___ Data for this task ___
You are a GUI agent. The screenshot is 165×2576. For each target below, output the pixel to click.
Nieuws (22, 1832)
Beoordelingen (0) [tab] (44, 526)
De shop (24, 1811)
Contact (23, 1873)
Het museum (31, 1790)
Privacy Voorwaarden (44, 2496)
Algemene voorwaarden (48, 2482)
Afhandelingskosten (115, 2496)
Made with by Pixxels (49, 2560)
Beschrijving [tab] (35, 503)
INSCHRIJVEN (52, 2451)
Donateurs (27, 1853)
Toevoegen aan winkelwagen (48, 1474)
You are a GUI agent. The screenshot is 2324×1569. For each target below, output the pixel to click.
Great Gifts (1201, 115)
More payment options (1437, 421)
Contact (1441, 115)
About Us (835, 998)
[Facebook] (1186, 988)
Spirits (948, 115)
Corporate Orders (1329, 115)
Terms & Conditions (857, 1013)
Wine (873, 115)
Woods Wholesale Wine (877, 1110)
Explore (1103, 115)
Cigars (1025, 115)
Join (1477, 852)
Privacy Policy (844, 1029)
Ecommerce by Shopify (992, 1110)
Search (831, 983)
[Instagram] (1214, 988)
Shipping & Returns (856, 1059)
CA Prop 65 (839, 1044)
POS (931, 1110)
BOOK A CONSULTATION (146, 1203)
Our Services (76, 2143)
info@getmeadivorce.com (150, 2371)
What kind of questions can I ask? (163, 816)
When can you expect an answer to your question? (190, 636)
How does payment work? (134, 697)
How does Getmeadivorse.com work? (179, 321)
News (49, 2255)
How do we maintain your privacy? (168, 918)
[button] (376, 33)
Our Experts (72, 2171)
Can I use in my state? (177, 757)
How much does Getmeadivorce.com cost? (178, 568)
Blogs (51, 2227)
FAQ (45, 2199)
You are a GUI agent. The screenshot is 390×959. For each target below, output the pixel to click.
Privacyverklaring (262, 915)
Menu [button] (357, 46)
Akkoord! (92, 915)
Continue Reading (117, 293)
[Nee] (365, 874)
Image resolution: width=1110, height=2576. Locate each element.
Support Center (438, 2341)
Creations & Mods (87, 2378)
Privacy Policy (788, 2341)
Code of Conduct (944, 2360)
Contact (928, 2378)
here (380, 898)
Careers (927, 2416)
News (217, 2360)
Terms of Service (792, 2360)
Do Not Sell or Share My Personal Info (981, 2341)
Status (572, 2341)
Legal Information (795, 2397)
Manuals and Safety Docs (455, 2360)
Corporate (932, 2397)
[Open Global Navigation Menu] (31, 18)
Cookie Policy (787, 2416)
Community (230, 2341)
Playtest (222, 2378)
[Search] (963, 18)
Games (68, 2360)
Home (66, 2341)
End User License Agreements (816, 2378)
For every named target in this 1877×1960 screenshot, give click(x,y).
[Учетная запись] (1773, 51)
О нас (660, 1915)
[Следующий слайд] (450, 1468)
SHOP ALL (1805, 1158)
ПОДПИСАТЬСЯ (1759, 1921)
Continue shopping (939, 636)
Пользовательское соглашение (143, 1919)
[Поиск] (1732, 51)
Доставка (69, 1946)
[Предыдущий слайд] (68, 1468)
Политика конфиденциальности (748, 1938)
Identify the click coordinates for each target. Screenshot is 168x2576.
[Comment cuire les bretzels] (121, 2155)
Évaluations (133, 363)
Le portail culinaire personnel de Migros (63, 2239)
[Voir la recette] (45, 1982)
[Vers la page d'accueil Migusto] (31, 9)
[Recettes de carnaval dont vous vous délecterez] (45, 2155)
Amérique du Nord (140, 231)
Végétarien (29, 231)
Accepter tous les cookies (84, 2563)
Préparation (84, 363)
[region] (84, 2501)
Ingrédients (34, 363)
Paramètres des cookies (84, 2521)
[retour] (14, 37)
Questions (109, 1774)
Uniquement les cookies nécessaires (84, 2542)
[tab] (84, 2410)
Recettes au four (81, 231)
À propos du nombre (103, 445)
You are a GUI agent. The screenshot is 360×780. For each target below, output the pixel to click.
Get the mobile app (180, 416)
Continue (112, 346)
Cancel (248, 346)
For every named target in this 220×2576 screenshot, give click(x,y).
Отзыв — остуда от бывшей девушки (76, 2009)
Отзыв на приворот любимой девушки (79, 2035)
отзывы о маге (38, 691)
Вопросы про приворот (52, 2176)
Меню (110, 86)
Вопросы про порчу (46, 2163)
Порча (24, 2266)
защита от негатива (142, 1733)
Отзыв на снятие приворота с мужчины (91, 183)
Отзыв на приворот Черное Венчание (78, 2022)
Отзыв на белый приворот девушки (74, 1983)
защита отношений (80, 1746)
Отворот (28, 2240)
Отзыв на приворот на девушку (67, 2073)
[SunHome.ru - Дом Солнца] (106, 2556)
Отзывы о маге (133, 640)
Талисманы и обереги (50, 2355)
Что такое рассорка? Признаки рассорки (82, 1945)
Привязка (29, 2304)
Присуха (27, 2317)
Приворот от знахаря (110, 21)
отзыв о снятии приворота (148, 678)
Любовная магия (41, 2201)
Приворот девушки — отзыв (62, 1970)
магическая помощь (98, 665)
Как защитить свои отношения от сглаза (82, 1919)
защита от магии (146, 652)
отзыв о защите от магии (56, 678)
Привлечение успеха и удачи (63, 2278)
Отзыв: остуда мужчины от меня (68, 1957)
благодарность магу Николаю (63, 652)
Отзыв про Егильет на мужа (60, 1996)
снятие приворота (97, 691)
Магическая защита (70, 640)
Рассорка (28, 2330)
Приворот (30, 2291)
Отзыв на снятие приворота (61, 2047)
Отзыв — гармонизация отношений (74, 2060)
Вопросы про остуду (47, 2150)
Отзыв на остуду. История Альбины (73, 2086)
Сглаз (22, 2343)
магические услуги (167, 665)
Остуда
___
▸ **Problem**
With nothing left out, copy the data above exactly.

▸ **Reply**
You are a GUI agent. The screenshot is 165×2576. For each target below, output the pixel to click.
Nieuws (22, 1832)
Beoordelingen (0) [tab] (44, 526)
De shop (24, 1811)
Contact (23, 1873)
Het museum (31, 1790)
Privacy Voorwaarden (44, 2496)
Algemene voorwaarden (48, 2482)
Afhandelingskosten (115, 2496)
Made with by Pixxels (49, 2560)
Beschrijving [tab] (35, 503)
INSCHRIJVEN (52, 2451)
Donateurs (27, 1853)
Toevoegen aan winkelwagen (48, 1474)
You are a GUI agent. The screenshot is 2324×1569. For each target below, output the pixel to click.
Great Gifts (1201, 115)
More payment options (1437, 421)
Contact (1441, 115)
About Us (835, 998)
[Facebook] (1186, 988)
Spirits (948, 115)
Corporate Orders (1329, 115)
Terms & Conditions (857, 1013)
Wine (873, 115)
Woods Wholesale Wine (877, 1110)
Explore (1103, 115)
Cigars (1025, 115)
Join (1477, 852)
Privacy Policy (844, 1029)
Ecommerce by Shopify (992, 1110)
Search (831, 983)
[Instagram] (1214, 988)
Shipping & Returns (856, 1059)
CA Prop 65 (839, 1044)
POS (931, 1110)
BOOK A CONSULTATION (146, 1203)
Our Services (76, 2143)
info@getmeadivorce.com (150, 2371)
What kind of questions can I ask? (163, 816)
When can you expect an answer to your question? (190, 636)
How does payment work? (134, 697)
How does Getmeadivorse.com work? (179, 321)
News (49, 2255)
How do we maintain your privacy? (168, 918)
[button] (376, 33)
Our Experts (72, 2171)
Can I use in my state? (177, 757)
How much does Getmeadivorce.com cost? (178, 568)
Blogs (51, 2227)
FAQ (45, 2199)
You are a GUI agent. The screenshot is 390×959. For each target below, output the pixel to click.
Privacyverklaring (262, 915)
Menu [button] (357, 46)
Akkoord! (92, 915)
Continue Reading (117, 293)
[Nee] (365, 874)
Image resolution: width=1110, height=2576. Locate each element.
Support Center (438, 2341)
Creations & Mods (87, 2378)
Privacy Policy (788, 2341)
Code of Conduct (944, 2360)
Contact (928, 2378)
here (380, 898)
Careers (927, 2416)
News (217, 2360)
Terms of Service (792, 2360)
Do Not Sell or Share My Personal Info (981, 2341)
Status (572, 2341)
Legal Information (795, 2397)
Manuals and Safety Docs (455, 2360)
Corporate (932, 2397)
[Open Global Navigation Menu] (31, 18)
Cookie Policy (787, 2416)
Community (230, 2341)
Playtest (222, 2378)
[Search] (963, 18)
Games (68, 2360)
Home (66, 2341)
End User License Agreements (816, 2378)
For every named target in this 1877×1960 screenshot, give click(x,y).
[Учетная запись] (1773, 51)
О нас (660, 1915)
[Следующий слайд] (450, 1468)
SHOP ALL (1805, 1158)
ПОДПИСАТЬСЯ (1759, 1921)
Continue shopping (939, 636)
Пользовательское соглашение (143, 1919)
[Поиск] (1732, 51)
Доставка (69, 1946)
[Предыдущий слайд] (68, 1468)
Политика конфиденциальности (748, 1938)
Identify the click coordinates for each target. Screenshot is 168x2576.
[Comment cuire les bretzels] (121, 2155)
Évaluations (133, 363)
Le portail culinaire personnel de Migros (63, 2239)
[Voir la recette] (45, 1982)
[Vers la page d'accueil Migusto] (31, 9)
[Recettes de carnaval dont vous vous délecterez] (45, 2155)
Amérique du Nord (140, 231)
Végétarien (29, 231)
Accepter tous les cookies (84, 2563)
Préparation (84, 363)
[region] (84, 2501)
Ingrédients (34, 363)
Paramètres des cookies (84, 2521)
[retour] (14, 37)
Questions (109, 1774)
Uniquement les cookies nécessaires (84, 2542)
[tab] (84, 2410)
Recettes au four (81, 231)
À propos du nombre (103, 445)
You are a GUI agent. The screenshot is 360×780. For each target below, output the pixel to click.
Get the mobile app (180, 416)
Continue (112, 346)
Cancel (248, 346)
For every named target in this 220×2576 screenshot, give click(x,y).
Отзыв — остуда от бывшей девушки (76, 2009)
Отзыв на приворот любимой девушки (79, 2035)
отзывы о маге (38, 691)
Вопросы про приворот (52, 2176)
Меню (110, 86)
Вопросы про порчу (46, 2163)
Порча (24, 2266)
защита от негатива (142, 1733)
Отзыв на снятие приворота с мужчины (91, 183)
Отзыв на приворот Черное Венчание (78, 2022)
Отзыв на белый приворот девушки (74, 1983)
защита отношений (80, 1746)
Отворот (28, 2240)
Отзыв на приворот на девушку (67, 2073)
[SunHome.ru - Дом Солнца] (106, 2556)
Отзывы о маге (133, 640)
Талисманы и обереги (50, 2355)
Что такое рассорка? Признаки рассорки (82, 1945)
Привязка (29, 2304)
Присуха (27, 2317)
Приворот от знахаря (110, 21)
отзыв о снятии приворота (148, 678)
Любовная магия (41, 2201)
Приворот девушки — отзыв (62, 1970)
магическая помощь (98, 665)
Как защитить свои отношения от сглаза (82, 1919)
защита от магии (146, 652)
отзыв о защите от магии (56, 678)
Привлечение успеха и удачи (63, 2278)
Отзыв: остуда мужчины от меня (68, 1957)
благодарность магу Николаю (63, 652)
Отзыв про Егильет на мужа (60, 1996)
снятие приворота (97, 691)
Магическая защита (70, 640)
Рассорка (28, 2330)
Приворот (30, 2291)
Отзыв на снятие приворота (61, 2047)
Отзыв — гармонизация отношений (74, 2060)
Вопросы про остуду (47, 2150)
Отзыв на остуду. История Альбины (73, 2086)
Сглаз (22, 2343)
магические услуги (167, 665)
Остуда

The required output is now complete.